Extracted entries =>
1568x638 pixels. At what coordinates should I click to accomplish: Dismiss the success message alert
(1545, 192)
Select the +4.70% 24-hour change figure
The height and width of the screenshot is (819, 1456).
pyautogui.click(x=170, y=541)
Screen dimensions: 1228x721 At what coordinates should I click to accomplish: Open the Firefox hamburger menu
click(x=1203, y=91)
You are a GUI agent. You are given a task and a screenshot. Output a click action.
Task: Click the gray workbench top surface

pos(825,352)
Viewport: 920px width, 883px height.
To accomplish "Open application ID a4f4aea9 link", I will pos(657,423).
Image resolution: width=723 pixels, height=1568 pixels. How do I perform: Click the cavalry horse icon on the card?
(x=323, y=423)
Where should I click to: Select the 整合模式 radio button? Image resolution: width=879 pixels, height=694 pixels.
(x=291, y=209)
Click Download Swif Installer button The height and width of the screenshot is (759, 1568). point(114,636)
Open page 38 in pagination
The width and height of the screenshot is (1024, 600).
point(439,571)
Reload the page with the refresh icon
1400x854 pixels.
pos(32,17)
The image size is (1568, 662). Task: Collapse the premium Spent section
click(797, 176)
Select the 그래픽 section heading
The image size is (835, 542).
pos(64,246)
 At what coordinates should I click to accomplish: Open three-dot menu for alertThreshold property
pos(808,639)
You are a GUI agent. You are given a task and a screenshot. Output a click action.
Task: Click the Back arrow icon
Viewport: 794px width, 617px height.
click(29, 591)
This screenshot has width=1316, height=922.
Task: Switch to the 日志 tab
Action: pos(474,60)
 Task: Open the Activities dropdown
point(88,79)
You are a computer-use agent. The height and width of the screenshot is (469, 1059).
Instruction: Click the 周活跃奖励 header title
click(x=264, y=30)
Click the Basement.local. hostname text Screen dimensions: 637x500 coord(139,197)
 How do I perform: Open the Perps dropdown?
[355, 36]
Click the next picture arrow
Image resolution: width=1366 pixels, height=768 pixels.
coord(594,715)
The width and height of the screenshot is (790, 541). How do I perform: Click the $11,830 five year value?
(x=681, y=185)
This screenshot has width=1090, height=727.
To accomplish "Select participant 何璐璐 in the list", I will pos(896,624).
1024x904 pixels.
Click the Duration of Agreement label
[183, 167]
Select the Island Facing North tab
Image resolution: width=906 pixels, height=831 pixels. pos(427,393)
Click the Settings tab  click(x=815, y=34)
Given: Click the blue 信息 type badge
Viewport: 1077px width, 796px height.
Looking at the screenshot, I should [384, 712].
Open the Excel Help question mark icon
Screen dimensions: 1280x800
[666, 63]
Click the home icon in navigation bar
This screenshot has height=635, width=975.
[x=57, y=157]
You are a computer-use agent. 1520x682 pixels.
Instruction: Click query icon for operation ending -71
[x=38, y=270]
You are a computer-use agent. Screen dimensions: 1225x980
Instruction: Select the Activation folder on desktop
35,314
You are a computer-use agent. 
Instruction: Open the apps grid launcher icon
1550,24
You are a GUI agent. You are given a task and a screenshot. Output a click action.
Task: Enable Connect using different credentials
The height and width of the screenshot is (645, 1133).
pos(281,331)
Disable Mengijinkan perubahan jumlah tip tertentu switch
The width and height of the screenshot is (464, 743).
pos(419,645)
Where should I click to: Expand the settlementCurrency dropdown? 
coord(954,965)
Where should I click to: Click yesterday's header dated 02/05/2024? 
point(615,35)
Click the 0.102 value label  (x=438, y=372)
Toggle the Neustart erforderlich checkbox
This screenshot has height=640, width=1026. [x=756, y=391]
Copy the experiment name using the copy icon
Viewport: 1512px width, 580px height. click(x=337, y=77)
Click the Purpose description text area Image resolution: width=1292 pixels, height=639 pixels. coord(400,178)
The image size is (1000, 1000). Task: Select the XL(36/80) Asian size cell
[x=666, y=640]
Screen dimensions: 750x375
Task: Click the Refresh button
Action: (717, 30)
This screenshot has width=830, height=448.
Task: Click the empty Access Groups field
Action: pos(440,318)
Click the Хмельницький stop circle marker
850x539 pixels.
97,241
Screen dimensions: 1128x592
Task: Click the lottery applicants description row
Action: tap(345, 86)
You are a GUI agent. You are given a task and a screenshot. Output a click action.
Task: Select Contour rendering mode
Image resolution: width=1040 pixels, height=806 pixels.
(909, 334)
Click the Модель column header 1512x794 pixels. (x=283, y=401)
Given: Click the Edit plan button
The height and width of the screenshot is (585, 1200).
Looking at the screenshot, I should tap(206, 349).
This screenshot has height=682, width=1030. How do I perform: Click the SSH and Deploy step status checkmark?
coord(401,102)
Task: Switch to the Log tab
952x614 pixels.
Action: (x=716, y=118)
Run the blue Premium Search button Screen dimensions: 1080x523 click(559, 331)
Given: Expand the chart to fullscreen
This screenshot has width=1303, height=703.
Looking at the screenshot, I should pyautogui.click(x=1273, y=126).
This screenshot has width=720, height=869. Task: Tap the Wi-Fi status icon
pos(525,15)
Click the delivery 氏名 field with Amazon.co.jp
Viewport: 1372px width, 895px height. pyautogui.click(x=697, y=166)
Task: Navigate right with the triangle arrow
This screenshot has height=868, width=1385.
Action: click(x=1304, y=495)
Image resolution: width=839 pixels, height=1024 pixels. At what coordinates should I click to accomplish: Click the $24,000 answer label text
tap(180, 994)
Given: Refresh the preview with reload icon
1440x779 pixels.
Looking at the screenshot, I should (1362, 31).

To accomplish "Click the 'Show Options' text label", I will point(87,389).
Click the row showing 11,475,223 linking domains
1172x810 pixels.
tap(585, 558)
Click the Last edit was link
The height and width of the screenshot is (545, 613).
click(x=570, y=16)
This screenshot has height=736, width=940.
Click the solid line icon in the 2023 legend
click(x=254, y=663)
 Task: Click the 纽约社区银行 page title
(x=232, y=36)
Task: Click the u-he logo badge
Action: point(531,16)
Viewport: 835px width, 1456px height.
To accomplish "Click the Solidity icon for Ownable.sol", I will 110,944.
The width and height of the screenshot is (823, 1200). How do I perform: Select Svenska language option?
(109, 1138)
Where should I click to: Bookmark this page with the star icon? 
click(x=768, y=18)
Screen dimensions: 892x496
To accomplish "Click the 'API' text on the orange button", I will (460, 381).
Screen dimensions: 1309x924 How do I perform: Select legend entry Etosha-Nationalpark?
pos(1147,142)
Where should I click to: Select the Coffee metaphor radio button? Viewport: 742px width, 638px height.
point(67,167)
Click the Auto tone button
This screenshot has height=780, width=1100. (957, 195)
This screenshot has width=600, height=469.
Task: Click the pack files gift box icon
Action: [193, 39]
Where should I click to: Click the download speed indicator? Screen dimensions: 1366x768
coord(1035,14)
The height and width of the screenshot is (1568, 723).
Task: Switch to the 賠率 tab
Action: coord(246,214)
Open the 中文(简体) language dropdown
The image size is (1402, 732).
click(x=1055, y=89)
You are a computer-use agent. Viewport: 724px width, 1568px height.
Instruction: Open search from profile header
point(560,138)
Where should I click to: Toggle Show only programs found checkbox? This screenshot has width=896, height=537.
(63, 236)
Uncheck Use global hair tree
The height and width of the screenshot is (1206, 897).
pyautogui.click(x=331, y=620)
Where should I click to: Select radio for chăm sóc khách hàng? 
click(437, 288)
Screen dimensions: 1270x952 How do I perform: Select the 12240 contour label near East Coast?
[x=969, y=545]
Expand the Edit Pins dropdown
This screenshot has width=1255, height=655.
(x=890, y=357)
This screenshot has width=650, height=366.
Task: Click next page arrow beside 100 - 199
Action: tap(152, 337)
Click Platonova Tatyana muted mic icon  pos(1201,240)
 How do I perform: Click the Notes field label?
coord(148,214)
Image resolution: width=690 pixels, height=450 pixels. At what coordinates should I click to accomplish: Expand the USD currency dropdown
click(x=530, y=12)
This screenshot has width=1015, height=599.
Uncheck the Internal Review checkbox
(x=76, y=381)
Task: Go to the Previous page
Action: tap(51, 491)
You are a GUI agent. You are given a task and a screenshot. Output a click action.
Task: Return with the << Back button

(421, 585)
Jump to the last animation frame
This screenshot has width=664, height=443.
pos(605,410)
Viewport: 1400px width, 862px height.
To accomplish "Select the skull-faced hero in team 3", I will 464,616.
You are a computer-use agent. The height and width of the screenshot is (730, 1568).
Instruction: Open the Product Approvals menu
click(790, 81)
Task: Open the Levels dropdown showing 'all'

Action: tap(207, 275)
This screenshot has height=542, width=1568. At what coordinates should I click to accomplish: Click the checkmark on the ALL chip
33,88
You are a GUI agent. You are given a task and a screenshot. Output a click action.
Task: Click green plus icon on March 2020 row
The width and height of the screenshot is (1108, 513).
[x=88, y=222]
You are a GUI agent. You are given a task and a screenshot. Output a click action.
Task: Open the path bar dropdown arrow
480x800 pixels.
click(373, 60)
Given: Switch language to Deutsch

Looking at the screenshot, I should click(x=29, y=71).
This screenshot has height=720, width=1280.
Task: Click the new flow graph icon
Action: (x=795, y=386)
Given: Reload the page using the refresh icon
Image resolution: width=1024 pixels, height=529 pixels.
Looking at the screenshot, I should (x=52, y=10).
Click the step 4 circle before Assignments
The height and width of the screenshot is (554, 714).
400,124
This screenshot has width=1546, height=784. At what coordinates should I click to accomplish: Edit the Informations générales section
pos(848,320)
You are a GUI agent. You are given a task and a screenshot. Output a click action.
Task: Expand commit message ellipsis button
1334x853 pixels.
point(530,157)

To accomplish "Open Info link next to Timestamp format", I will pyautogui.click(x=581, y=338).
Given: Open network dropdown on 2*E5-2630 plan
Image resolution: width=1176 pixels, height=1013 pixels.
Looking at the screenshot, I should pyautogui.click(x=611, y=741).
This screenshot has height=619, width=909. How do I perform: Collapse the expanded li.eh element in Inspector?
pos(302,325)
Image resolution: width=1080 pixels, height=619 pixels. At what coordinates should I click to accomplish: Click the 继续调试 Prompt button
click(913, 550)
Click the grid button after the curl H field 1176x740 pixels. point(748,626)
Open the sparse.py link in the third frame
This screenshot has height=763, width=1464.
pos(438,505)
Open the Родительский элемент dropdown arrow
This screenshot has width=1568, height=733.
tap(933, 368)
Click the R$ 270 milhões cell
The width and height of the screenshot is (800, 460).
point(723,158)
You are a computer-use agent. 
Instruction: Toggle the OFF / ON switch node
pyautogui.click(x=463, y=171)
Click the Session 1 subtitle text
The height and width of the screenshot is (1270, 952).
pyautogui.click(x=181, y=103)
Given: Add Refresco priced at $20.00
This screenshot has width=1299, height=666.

Work instructions =>
The lines to copy are those above that contain the string "plan".

Exercise response =>
Given: Click the Edit plan button
Given: Open network dropdown on 2*E5-2630 plan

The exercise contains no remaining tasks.